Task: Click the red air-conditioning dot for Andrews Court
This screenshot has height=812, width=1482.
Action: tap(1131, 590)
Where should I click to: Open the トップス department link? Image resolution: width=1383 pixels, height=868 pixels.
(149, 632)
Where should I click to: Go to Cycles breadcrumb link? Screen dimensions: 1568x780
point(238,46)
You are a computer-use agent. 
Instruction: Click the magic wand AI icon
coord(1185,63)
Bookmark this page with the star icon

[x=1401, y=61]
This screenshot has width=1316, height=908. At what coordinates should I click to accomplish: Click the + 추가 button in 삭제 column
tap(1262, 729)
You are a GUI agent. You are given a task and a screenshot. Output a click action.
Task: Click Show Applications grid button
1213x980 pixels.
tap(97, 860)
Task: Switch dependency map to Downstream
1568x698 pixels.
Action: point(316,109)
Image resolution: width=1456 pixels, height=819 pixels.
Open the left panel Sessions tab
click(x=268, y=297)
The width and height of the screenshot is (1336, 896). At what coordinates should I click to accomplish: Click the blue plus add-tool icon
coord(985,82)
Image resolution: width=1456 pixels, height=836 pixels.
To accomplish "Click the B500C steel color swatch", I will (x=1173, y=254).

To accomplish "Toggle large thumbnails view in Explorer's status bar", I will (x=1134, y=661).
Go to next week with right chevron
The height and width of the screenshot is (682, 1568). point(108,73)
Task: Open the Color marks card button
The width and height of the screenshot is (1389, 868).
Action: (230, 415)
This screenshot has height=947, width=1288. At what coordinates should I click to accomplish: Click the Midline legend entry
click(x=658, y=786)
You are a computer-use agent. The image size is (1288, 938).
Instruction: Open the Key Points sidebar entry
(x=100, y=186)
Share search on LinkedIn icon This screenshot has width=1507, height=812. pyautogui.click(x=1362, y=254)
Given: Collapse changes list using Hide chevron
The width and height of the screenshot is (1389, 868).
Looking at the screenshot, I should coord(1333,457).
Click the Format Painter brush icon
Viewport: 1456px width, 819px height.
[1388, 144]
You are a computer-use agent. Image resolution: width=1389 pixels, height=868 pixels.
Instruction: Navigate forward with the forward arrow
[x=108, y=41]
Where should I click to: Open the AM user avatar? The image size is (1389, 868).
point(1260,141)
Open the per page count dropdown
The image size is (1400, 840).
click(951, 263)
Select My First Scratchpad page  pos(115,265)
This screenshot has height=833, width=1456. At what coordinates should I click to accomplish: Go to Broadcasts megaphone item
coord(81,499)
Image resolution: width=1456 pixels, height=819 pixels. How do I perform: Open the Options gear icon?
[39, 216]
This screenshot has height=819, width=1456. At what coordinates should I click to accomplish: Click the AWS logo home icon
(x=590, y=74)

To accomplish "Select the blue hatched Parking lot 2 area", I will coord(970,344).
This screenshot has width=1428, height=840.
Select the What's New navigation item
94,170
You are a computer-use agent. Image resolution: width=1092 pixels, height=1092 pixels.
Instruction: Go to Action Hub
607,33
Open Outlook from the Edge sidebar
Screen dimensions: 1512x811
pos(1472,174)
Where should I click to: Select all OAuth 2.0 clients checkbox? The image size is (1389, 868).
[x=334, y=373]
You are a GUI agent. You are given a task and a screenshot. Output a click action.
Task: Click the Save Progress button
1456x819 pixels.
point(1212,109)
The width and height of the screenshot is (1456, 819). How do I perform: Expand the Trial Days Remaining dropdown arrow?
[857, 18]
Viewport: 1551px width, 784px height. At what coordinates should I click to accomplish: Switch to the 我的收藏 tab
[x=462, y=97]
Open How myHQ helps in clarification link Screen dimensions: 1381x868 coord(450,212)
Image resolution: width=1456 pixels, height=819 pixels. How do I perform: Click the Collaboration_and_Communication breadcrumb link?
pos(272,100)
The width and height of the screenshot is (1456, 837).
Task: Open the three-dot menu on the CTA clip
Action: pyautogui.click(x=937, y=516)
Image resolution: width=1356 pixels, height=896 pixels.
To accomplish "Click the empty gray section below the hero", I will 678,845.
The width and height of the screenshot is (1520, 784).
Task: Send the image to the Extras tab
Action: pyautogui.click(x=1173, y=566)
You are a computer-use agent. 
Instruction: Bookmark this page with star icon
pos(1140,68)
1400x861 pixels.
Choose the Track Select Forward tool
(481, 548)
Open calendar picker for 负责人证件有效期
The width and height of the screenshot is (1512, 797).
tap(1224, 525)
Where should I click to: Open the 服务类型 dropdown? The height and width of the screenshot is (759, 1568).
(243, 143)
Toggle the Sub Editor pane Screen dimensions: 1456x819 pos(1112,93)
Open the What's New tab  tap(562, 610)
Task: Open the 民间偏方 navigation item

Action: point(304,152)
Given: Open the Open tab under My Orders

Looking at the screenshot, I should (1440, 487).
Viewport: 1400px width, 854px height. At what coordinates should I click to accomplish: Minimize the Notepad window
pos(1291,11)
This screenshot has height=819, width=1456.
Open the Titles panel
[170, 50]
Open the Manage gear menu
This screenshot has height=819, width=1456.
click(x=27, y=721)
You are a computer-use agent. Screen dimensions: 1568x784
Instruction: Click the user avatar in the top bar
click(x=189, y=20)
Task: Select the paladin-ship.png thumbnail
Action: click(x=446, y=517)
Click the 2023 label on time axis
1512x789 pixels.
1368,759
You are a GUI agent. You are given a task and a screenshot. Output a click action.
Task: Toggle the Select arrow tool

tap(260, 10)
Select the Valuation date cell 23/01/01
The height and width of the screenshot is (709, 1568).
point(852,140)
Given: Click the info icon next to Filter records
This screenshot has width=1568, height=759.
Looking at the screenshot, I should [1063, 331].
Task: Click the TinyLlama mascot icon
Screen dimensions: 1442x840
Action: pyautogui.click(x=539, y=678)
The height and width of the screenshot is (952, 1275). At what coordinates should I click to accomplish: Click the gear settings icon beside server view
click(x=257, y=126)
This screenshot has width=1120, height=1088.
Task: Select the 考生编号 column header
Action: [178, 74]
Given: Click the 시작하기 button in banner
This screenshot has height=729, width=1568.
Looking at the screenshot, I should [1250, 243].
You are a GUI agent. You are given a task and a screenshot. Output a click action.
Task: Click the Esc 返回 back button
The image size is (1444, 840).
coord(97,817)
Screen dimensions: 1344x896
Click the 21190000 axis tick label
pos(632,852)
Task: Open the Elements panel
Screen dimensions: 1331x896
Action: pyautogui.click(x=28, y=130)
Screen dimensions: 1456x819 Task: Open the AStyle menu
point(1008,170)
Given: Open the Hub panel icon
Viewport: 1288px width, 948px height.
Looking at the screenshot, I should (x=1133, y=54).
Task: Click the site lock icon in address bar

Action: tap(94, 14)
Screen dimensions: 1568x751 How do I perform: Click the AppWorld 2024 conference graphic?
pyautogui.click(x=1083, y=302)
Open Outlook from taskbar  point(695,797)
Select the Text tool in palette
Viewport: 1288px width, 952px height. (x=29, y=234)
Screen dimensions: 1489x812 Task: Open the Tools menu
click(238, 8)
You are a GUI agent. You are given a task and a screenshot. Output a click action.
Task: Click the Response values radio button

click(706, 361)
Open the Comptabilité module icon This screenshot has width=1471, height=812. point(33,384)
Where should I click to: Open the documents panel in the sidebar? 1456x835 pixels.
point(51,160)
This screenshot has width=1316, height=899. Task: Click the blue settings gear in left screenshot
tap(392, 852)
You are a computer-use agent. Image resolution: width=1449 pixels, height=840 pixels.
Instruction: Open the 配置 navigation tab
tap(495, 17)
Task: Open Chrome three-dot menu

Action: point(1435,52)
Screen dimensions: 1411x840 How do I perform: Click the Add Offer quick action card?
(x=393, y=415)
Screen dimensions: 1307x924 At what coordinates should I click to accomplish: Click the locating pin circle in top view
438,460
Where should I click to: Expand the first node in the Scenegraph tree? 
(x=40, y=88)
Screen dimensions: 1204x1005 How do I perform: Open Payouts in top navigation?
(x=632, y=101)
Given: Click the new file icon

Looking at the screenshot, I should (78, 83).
______
_INSTRUCTIONS TO FOLLOW_
The expected output is the lines from the one with "Open Outlook from taskbar" through the end of the data, exactly as written and nothing more.

_WRITTEN RESPONSE_
Open Outlook from taskbar  point(695,797)
Select the Text tool in palette
Viewport: 1288px width, 952px height. (x=29, y=234)
Screen dimensions: 1489x812 Task: Open the Tools menu
click(238, 8)
You are a GUI agent. You are given a task and a screenshot. Output a click action.
Task: Click the Response values radio button

click(706, 361)
Open the Comptabilité module icon This screenshot has width=1471, height=812. point(33,384)
Where should I click to: Open the documents panel in the sidebar? 1456x835 pixels.
point(51,160)
This screenshot has width=1316, height=899. Task: Click the blue settings gear in left screenshot
tap(392, 852)
You are a computer-use agent. Image resolution: width=1449 pixels, height=840 pixels.
Instruction: Open the 配置 navigation tab
tap(495, 17)
Task: Open Chrome three-dot menu

Action: point(1435,52)
Screen dimensions: 1411x840 How do I perform: Click the Add Offer quick action card?
(x=393, y=415)
Screen dimensions: 1307x924 At what coordinates should I click to accomplish: Click the locating pin circle in top view
438,460
Where should I click to: Expand the first node in the Scenegraph tree? 
(x=40, y=88)
Screen dimensions: 1204x1005 How do I perform: Open Payouts in top navigation?
(x=632, y=101)
Given: Click the new file icon

Looking at the screenshot, I should (78, 83).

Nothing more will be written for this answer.